<<<<

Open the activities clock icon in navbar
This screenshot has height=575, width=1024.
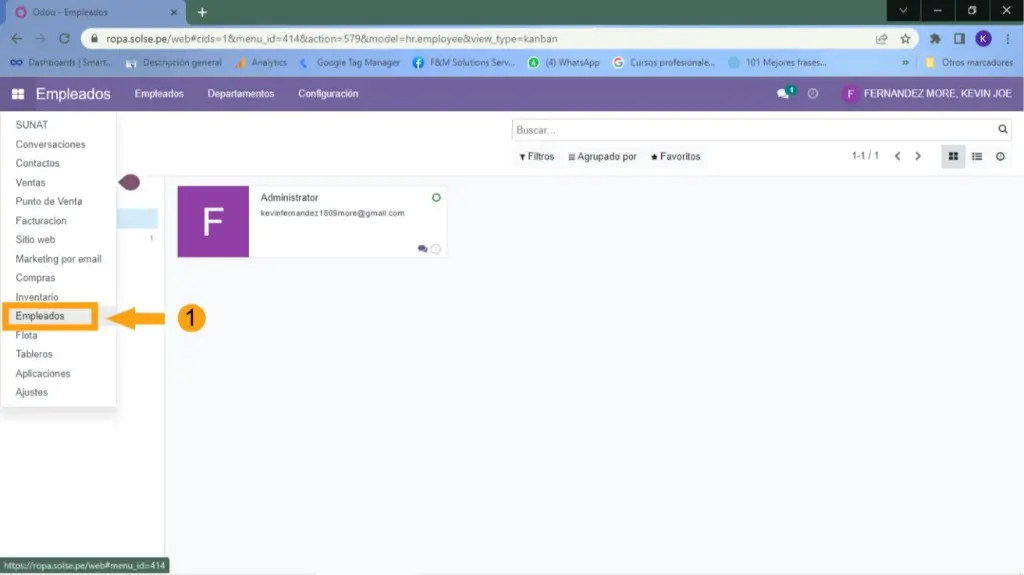tap(813, 94)
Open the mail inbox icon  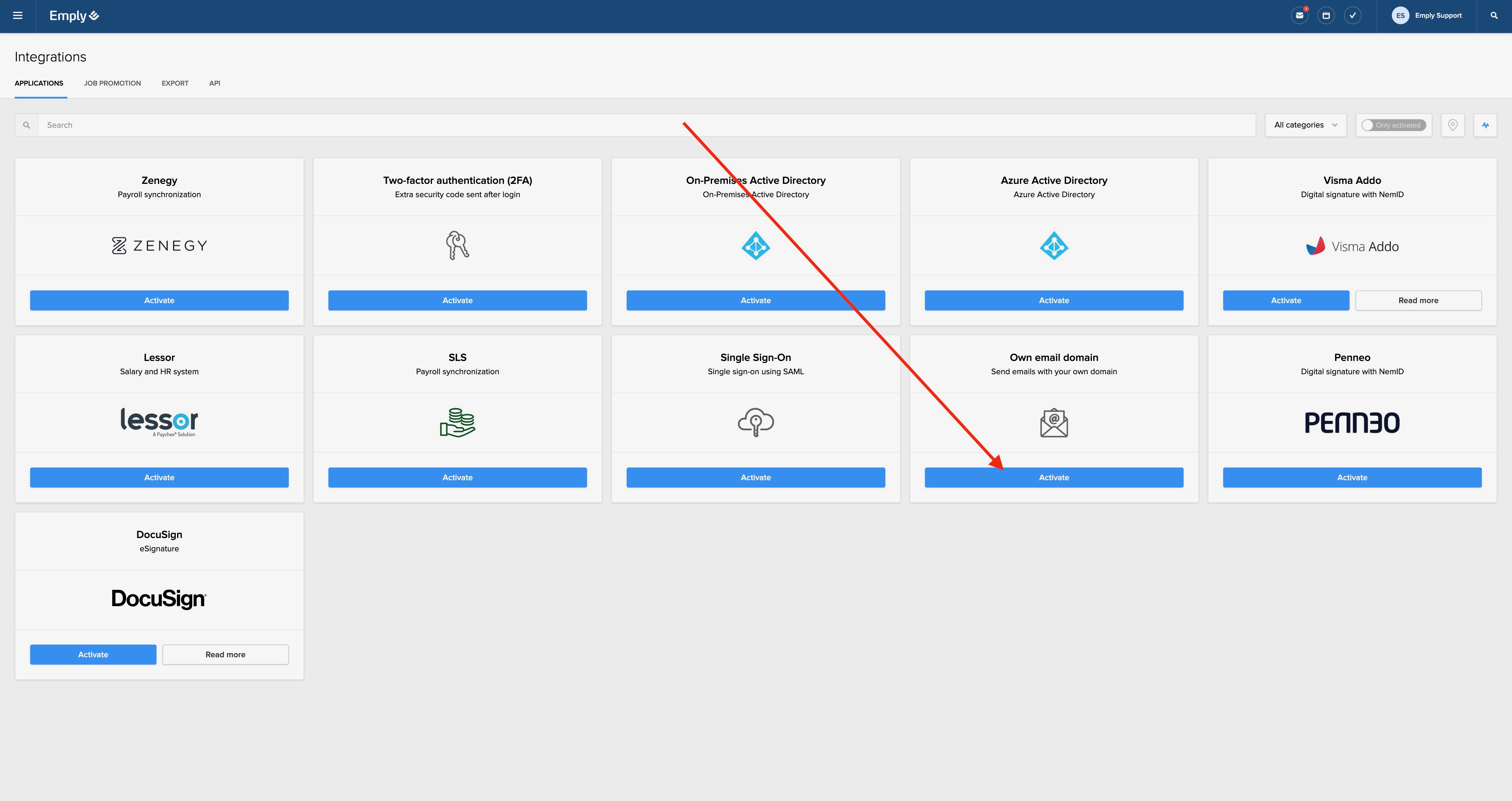point(1299,16)
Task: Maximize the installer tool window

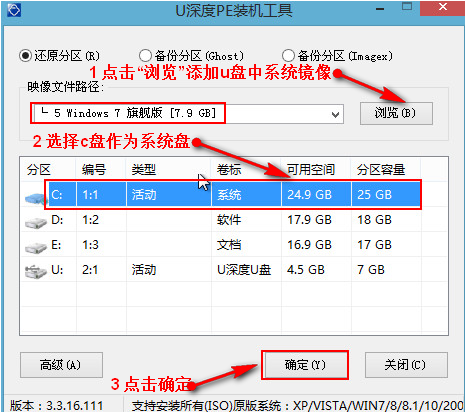Action: pyautogui.click(x=407, y=7)
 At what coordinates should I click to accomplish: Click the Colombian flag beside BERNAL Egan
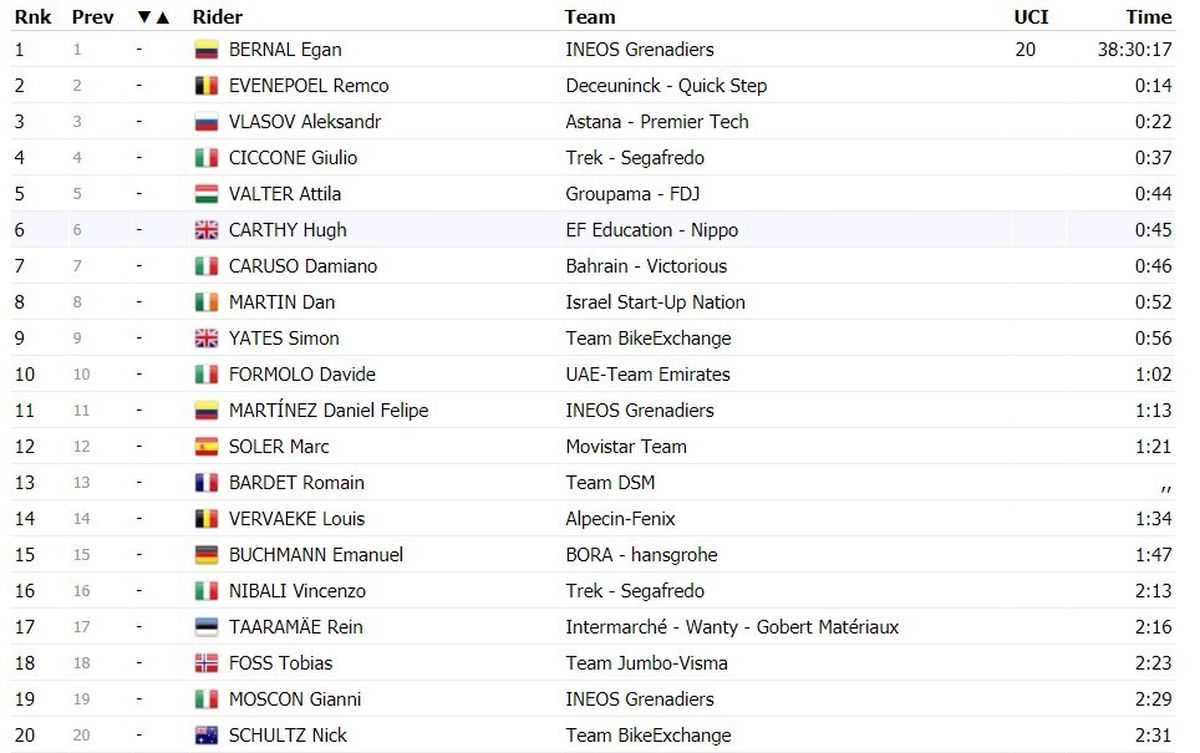(x=206, y=50)
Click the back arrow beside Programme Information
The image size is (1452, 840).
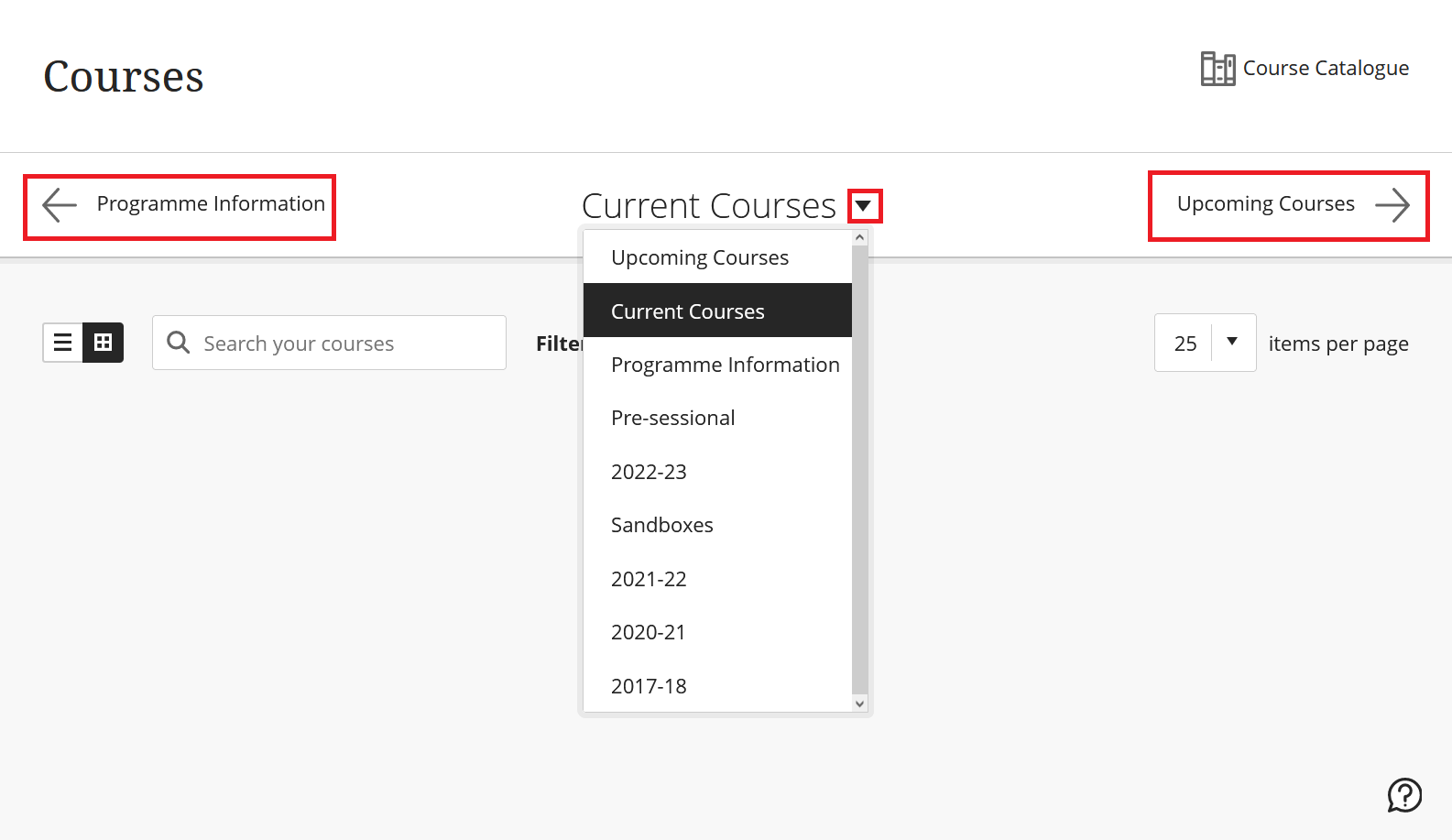click(58, 204)
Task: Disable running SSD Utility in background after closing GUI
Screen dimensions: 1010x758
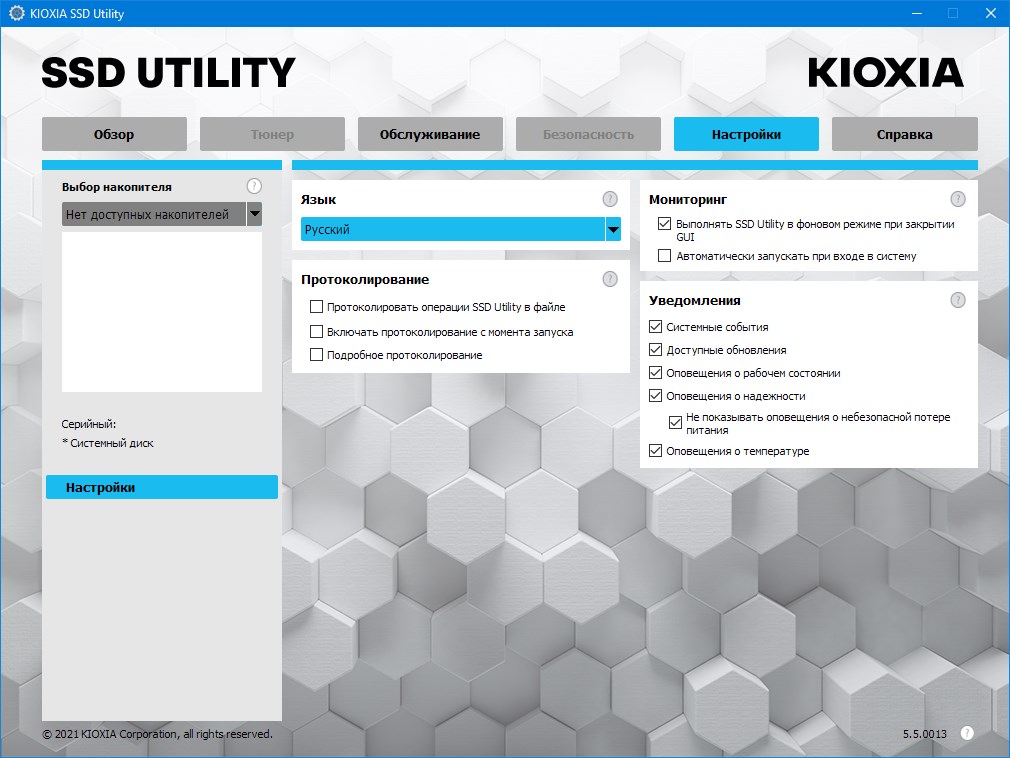Action: coord(665,223)
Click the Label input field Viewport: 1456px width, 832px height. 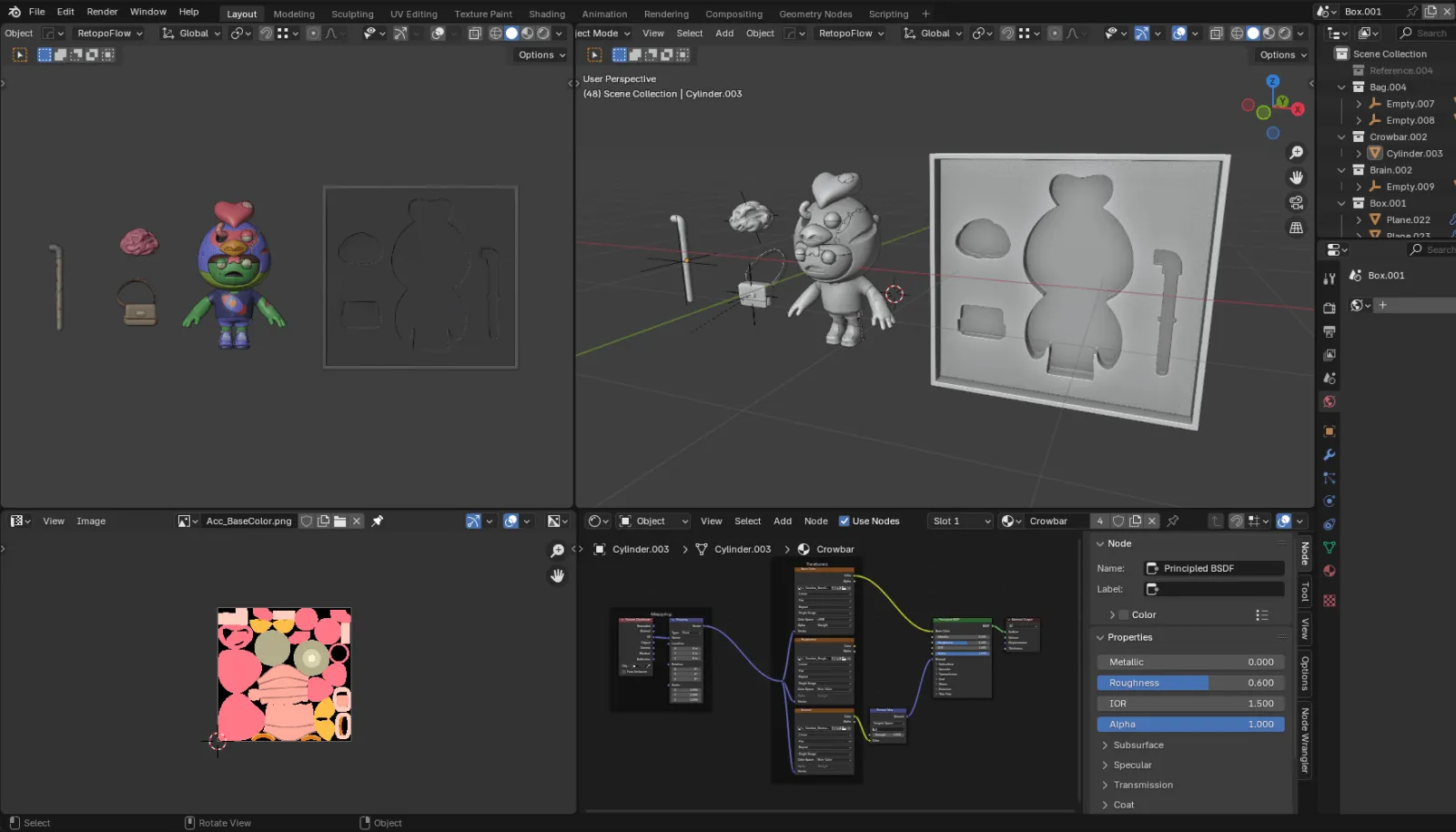pos(1213,589)
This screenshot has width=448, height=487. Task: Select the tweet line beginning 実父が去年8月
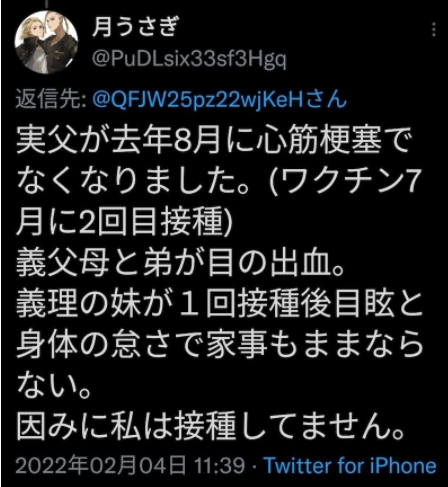pyautogui.click(x=214, y=140)
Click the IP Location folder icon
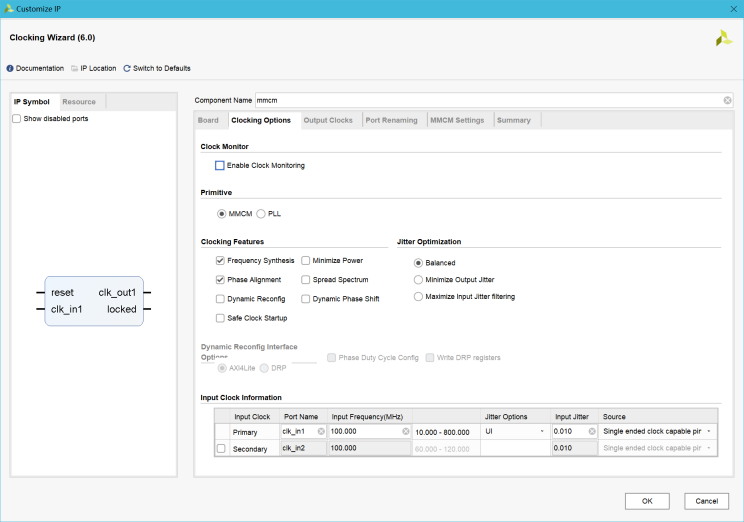744x522 pixels. (x=74, y=68)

>>>>

Task requirements -
How many lines in the listing above contain the word "beside"? Reply with the number alone.

Finished answer -
2